Ultimately, employing a mixture of assessment methods that correspond to multiple levels of Miller’s pyramid may be the best approach to ensure a feasible and more comprehensive assessment of learned skills [10]. Slightly less than half of the articles from this scoping review used a multi-assessment approach integrating more than one level of Miller’s framework. The most common combination of assessment methods was evaluation of knowledge using MCQs and/or written examinations and evaluation of skills with technical demonstration. Because ultrasound clinical competency is multidimensional, educational models that assess for different subcompetencies are needed in UME. One example of such a model is the I-AIM tool, which stands for ‘indication, acquisition, interpretation, and medical decision making’ [27]. I-AIM is a standardized checklist for assessment of physician-performed focused sonographic examinations. Notably, one article in this scoping review introduced students to the I-AIM technique; however, the learned skills were assessed with written pre and post-knowledge tests rather than direct observation [28]. While the I-AIM model incorporates knowledge, technical skill, and medical decision making of ultrasonography, validity evidence for its use in undergraduate medical students is lacking [27]. The Ultrasound Competency Assessment Tool (UCAT) is another model that integrates multiple levels of Miller’s pyramid into POCUS assessment [29]. The UCAT consists of five domains including preparation, image acquisition, image optimization, clinical integration, and entrustment [29]. While not yet evaluated in the UME population, there is early validity evidence in POCUS competence for post-graduate Emergency Medicine trainees [29].

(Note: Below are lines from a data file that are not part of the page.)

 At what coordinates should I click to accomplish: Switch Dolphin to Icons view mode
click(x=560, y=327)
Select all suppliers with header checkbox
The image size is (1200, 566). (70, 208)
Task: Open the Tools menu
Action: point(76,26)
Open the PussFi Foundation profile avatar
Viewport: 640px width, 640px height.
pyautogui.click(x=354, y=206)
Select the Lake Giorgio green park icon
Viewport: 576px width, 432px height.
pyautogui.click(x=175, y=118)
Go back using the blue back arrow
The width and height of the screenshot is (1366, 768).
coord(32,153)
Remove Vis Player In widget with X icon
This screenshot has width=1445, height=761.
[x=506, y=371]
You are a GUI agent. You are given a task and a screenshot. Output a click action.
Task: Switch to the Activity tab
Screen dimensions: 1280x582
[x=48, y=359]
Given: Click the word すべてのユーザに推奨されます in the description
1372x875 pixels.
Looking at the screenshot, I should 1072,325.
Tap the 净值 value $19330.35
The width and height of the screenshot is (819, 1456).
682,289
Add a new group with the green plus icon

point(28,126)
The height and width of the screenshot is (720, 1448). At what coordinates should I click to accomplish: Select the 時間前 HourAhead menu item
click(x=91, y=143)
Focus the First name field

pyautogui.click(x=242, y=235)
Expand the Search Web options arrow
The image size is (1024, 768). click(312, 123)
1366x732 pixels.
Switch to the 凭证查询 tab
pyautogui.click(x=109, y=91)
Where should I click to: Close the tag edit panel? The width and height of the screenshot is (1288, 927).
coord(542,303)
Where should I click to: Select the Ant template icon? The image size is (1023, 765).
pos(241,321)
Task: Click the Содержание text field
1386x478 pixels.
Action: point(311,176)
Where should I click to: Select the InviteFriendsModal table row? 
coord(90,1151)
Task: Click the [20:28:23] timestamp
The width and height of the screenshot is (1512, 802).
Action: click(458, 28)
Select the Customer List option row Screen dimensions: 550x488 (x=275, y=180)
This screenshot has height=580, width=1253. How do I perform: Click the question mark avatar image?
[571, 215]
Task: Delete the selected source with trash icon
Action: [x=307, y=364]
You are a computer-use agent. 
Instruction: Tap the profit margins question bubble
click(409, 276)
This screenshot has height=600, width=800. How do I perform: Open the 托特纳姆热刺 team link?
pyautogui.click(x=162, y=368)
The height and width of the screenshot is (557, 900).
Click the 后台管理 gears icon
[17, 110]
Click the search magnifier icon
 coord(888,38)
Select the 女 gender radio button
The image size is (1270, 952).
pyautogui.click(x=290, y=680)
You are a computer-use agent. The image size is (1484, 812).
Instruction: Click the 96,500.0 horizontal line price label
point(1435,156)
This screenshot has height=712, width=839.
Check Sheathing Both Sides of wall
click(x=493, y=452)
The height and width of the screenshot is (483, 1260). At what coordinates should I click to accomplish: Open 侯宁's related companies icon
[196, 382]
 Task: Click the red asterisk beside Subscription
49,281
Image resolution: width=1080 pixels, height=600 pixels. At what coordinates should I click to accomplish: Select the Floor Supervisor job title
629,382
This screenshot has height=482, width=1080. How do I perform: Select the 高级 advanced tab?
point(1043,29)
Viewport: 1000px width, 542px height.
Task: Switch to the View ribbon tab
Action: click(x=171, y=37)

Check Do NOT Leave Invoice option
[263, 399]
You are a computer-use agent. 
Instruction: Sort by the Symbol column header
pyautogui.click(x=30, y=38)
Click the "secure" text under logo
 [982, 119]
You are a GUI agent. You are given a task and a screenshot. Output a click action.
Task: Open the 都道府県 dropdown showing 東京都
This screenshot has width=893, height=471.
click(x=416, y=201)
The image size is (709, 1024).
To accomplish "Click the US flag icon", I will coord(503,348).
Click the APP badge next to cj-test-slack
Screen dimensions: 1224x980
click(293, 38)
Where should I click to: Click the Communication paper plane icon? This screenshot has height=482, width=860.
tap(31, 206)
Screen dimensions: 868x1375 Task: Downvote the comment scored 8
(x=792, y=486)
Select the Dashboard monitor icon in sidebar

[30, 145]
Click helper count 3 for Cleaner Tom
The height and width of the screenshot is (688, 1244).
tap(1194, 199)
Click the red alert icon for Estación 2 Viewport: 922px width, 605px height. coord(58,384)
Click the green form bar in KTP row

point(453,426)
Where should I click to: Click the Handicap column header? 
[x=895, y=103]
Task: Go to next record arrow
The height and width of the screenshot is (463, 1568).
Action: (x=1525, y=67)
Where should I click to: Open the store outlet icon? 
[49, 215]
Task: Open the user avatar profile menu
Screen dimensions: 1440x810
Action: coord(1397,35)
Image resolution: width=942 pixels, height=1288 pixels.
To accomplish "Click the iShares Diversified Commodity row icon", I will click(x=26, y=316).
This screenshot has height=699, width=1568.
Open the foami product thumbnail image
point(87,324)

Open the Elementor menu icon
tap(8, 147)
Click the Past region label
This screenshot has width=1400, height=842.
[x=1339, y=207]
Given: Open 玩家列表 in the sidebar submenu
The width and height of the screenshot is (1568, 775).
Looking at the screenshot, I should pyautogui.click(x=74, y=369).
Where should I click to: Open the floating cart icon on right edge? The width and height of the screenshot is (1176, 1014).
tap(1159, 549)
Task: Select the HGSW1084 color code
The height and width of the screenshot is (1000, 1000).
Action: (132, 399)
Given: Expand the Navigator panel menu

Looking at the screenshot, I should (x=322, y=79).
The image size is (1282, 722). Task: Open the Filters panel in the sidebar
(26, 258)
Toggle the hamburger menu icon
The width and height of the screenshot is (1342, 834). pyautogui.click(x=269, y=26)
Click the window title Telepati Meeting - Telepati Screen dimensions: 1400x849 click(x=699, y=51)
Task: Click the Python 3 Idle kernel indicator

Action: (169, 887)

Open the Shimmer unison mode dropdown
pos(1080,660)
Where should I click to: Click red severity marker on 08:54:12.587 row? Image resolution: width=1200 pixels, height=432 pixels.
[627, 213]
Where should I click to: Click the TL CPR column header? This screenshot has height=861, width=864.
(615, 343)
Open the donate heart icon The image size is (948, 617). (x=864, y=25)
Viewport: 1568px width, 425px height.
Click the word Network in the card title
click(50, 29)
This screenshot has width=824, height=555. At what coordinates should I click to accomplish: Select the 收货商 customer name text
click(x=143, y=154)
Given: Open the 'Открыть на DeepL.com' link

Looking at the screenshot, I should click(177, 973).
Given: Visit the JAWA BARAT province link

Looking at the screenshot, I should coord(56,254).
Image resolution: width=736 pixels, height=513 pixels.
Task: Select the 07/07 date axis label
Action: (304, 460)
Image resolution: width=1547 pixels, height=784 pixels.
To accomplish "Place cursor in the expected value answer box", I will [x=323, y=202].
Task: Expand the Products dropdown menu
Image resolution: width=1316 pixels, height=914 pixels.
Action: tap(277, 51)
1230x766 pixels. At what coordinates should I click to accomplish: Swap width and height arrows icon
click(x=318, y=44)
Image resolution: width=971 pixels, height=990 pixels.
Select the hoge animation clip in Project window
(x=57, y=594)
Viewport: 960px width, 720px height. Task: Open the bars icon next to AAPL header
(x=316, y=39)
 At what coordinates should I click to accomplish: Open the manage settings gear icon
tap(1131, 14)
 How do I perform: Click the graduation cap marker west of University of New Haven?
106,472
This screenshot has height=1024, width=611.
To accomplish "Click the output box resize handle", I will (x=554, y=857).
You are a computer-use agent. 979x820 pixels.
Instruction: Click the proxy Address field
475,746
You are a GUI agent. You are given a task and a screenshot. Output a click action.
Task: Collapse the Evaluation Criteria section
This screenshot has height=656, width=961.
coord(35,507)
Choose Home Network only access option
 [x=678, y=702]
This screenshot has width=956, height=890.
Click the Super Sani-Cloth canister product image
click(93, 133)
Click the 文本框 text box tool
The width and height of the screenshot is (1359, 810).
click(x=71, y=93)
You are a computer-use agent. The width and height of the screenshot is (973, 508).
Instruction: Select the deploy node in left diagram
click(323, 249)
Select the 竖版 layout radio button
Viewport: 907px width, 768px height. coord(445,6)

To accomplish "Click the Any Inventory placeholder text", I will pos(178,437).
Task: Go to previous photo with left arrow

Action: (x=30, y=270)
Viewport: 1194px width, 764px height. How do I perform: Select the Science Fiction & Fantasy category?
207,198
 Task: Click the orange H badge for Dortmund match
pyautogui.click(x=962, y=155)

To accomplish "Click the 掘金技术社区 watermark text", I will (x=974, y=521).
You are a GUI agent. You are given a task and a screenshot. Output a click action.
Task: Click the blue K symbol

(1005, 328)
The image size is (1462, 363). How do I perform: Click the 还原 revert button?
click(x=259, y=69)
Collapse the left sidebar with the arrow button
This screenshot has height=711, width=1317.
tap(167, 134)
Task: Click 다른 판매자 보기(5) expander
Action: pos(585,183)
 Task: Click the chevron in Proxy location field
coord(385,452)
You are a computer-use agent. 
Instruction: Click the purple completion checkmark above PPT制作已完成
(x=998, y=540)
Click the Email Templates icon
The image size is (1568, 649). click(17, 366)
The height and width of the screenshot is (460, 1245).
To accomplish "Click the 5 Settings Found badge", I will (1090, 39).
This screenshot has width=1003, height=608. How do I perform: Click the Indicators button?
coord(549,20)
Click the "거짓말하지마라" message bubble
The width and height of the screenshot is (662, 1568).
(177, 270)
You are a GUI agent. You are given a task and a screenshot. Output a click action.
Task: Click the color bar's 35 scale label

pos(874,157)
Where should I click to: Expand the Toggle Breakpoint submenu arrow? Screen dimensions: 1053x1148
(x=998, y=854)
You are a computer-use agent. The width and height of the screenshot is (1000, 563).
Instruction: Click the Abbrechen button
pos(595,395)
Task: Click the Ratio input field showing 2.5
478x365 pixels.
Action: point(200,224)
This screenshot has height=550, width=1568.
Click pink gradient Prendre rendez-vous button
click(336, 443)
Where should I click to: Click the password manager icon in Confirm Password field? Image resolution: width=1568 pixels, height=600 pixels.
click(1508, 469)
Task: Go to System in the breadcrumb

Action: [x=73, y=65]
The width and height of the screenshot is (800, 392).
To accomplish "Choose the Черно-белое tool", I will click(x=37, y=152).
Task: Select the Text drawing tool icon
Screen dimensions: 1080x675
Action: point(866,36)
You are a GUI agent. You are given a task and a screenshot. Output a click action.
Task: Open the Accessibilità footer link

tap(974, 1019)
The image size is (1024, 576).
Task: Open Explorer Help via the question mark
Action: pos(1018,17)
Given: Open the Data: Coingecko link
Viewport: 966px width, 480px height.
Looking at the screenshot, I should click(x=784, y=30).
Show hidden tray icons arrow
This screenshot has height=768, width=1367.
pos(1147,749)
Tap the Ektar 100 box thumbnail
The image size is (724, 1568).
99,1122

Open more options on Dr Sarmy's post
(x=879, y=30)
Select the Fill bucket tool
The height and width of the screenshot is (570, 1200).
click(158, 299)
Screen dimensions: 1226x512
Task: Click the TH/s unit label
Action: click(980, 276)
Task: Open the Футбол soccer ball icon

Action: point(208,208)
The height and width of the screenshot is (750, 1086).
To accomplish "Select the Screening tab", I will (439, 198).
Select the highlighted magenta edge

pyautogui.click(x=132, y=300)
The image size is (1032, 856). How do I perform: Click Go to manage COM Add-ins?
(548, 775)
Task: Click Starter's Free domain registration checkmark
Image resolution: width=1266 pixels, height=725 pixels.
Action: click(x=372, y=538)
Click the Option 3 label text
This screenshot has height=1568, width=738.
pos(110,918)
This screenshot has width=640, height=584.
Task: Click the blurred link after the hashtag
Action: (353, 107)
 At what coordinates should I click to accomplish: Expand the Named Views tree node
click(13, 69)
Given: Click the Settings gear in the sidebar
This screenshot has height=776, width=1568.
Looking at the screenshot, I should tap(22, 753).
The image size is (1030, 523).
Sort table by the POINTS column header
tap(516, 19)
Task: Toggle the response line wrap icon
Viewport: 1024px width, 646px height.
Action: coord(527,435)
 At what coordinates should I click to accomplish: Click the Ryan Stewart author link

The future of assessing POCUS competence may benefit from a programmatic assessment approach that includes multiple levels of Miller’s pyramid using standardized and non-standardized methods. These methods can be formative assessments for the learner and then collected and analyzed by a faculty or committee to develop a rich diagnostic picture to allow a defensible, high-stakes decision of POCUS competence.

Limitations

Despite using an inclusive search strategy developed and conducted with an experienced librarian, our scoping review was limited to one electronic database, thereby limiting the breadth of papers reviewed. Additionally, although much of POCUS curricula has been incorporated into UME within the past decade [3], assessment methods reported in articles published prior to 2010 were not included within the scope of this review. Finally, many articles did not provide sufficient details on the assessment methods used (e.g., MCQs, assessment checklists, scoring rubrics for technical skill assessments, etc.). As a result, categories of assessments in level one and two of Miller’s pyramid were combined, which limited detailed categorization. The majority of articles were from North America which may limit generalizability to international UME.

Conclusions

This scoping review represents a synthesis of the current published literature of POCUS assessment methods in UME. Our findings demonstrate a lack of clinical ultrasound skills assessment in daily clinical practice of medical students corresponding to the highest level of Miller’s pyramid. A programmatic assessment approach with a mixture of assessment methods that correspond to multiple levels of Miller’s pyramid may be the future of assessing POCUS competence in UME.